[Collected data entries]

• • • • •

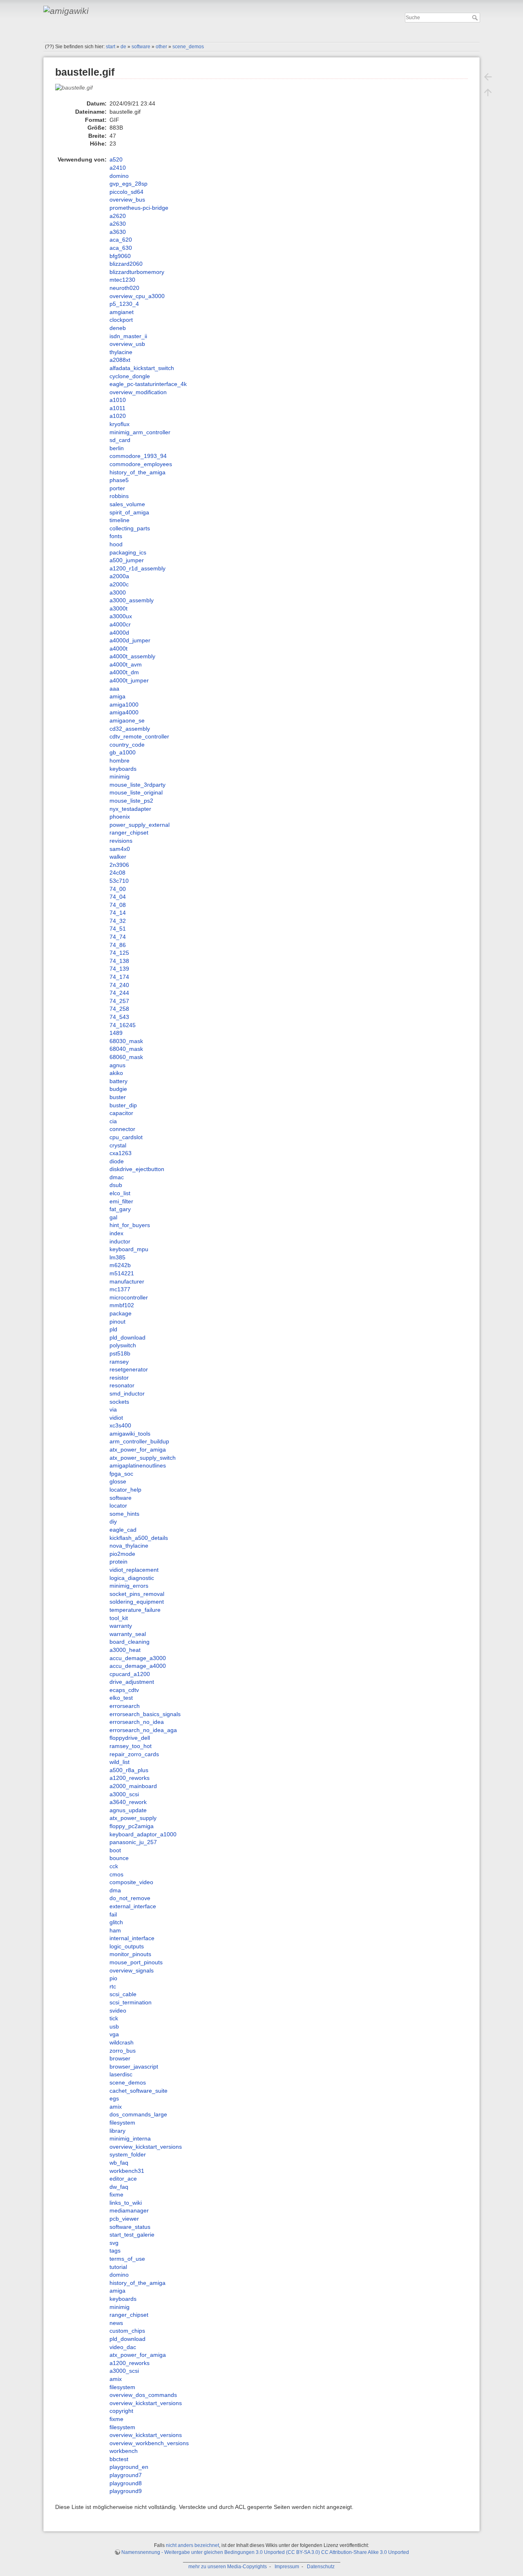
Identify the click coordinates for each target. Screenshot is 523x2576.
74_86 (118, 945)
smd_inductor (127, 1393)
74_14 (118, 912)
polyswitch (123, 1345)
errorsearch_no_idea (137, 1722)
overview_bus (127, 199)
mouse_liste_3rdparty (137, 784)
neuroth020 (124, 288)
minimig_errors (129, 1585)
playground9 (126, 2491)
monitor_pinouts (130, 1954)
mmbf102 (122, 1305)
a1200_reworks (130, 1778)
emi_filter (121, 1201)
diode (117, 1161)
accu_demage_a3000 (138, 1658)
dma (115, 1890)
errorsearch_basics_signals (145, 1714)
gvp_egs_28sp (129, 183)
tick (114, 2018)
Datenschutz (321, 2566)
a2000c (119, 584)
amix (116, 2106)
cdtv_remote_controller (139, 736)
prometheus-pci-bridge (139, 207)
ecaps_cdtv (124, 1690)
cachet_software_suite (139, 2090)
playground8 (126, 2483)
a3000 (118, 592)
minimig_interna (130, 2138)
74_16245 (123, 1025)
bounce (119, 1858)
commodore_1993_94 (138, 456)
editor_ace (123, 2178)
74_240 (119, 985)
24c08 (117, 872)
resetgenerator (129, 1369)
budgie (118, 1089)
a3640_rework (128, 1802)
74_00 (118, 889)
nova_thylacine (129, 1545)
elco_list (120, 1193)
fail (113, 1914)
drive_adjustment (132, 1681)
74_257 (119, 1001)
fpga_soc (121, 1473)
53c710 (119, 880)
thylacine (121, 352)
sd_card (120, 440)
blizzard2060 (126, 263)
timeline (120, 520)
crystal (118, 1145)
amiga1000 (124, 704)
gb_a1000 (123, 752)
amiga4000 (124, 712)
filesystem (122, 2122)
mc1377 (120, 1289)
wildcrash (122, 2042)
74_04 (118, 896)
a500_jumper (127, 560)
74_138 (119, 961)
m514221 (122, 1273)
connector (122, 1129)
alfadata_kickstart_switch (142, 368)
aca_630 (121, 248)
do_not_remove (130, 1898)
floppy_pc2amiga (132, 1826)
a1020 (118, 416)
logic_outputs (127, 1946)
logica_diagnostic (132, 1578)
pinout (117, 1321)
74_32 (118, 921)
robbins (119, 496)
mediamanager (129, 2210)
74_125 (119, 952)
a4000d (119, 632)
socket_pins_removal (137, 1594)
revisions (121, 840)
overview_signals (132, 1970)
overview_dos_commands (143, 2395)
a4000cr (120, 624)
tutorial (118, 2267)
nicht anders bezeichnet (192, 2545)
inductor (120, 1241)
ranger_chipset (129, 832)
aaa (114, 688)
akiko (116, 1073)
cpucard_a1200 (130, 1674)
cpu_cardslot (126, 1137)
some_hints (124, 1513)
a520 (116, 159)
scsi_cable (123, 1994)
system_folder (128, 2154)
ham (115, 1930)
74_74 (118, 936)
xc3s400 (120, 1425)
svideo (118, 2010)
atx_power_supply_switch (143, 1457)
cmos (116, 1874)
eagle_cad (123, 1529)
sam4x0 (120, 849)
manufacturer (127, 1281)
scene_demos (188, 46)
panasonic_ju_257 (133, 1842)
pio (113, 1978)
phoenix (120, 816)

• • • • •

Each entry above must be restated word for word; the pictures stay out of the copy.

__Answer to the exercise__.
Identify the click coordinates for each target. Screenshot is 523x2576.
74_86 (118, 945)
smd_inductor (127, 1393)
74_14 (118, 912)
polyswitch (123, 1345)
errorsearch_no_idea (137, 1722)
overview_bus (127, 199)
mouse_liste_3rdparty (137, 784)
neuroth020 (124, 288)
minimig_errors (129, 1585)
playground9 (126, 2491)
monitor_pinouts (130, 1954)
mmbf102 (122, 1305)
a1200_reworks (130, 1778)
emi_filter (121, 1201)
diode (117, 1161)
accu_demage_a3000 (138, 1658)
dma (115, 1890)
errorsearch_basics_signals (145, 1714)
gvp_egs_28sp (129, 183)
tick (114, 2018)
Datenschutz (321, 2566)
a2000c (119, 584)
amix (116, 2106)
cdtv_remote_controller (139, 736)
prometheus-pci-bridge (139, 207)
ecaps_cdtv (124, 1690)
cachet_software_suite (139, 2090)
playground8 (126, 2483)
a3000 (118, 592)
minimig_interna (130, 2138)
74_16245 (123, 1025)
bounce (119, 1858)
commodore_1993_94 (138, 456)
editor_ace (123, 2178)
74_240 (119, 985)
24c08 (117, 872)
resetgenerator (129, 1369)
budgie (118, 1089)
a3640_rework (128, 1802)
74_00 (118, 889)
nova_thylacine (129, 1545)
elco_list (120, 1193)
fail (113, 1914)
drive_adjustment (132, 1681)
74_257 (119, 1001)
fpga_soc (121, 1473)
53c710 (119, 880)
thylacine (121, 352)
sd_card (120, 440)
blizzard2060 (126, 263)
timeline (120, 520)
crystal (118, 1145)
amiga1000 (124, 704)
gb_a1000 (123, 752)
amiga4000 (124, 712)
filesystem (122, 2122)
mc1377 (120, 1289)
wildcrash (122, 2042)
74_04 (118, 896)
a500_jumper (127, 560)
74_138 (119, 961)
m514221 (122, 1273)
connector (122, 1129)
alfadata_kickstart_switch (142, 368)
aca_630 (121, 248)
do_not_remove (130, 1898)
floppy_pc2amiga (132, 1826)
a1020 (118, 416)
logic_outputs (127, 1946)
logica_diagnostic (132, 1578)
pinout (117, 1321)
74_32 (118, 921)
robbins (119, 496)
mediamanager (129, 2210)
74_125 (119, 952)
a4000d (119, 632)
socket_pins_removal (137, 1594)
revisions (121, 840)
overview_signals (132, 1970)
overview_dos_commands (143, 2395)
a4000cr (120, 624)
tutorial (118, 2267)
nicht anders bezeichnet (192, 2545)
inductor (120, 1241)
ranger_chipset (129, 832)
aaa (114, 688)
akiko (116, 1073)
cpucard_a1200 (130, 1674)
cpu_cardslot (126, 1137)
some_hints (124, 1513)
a520 (116, 159)
scsi_cable (123, 1994)
system_folder (128, 2154)
ham (115, 1930)
74_74 (118, 936)
xc3s400 (120, 1425)
svideo (118, 2010)
atx_power_supply_switch (143, 1457)
cmos (116, 1874)
eagle_cad (123, 1529)
sam4x0 (120, 849)
manufacturer (127, 1281)
scene_demos (188, 46)
panasonic_ju_257 (133, 1842)
pio (113, 1978)
phoenix (120, 816)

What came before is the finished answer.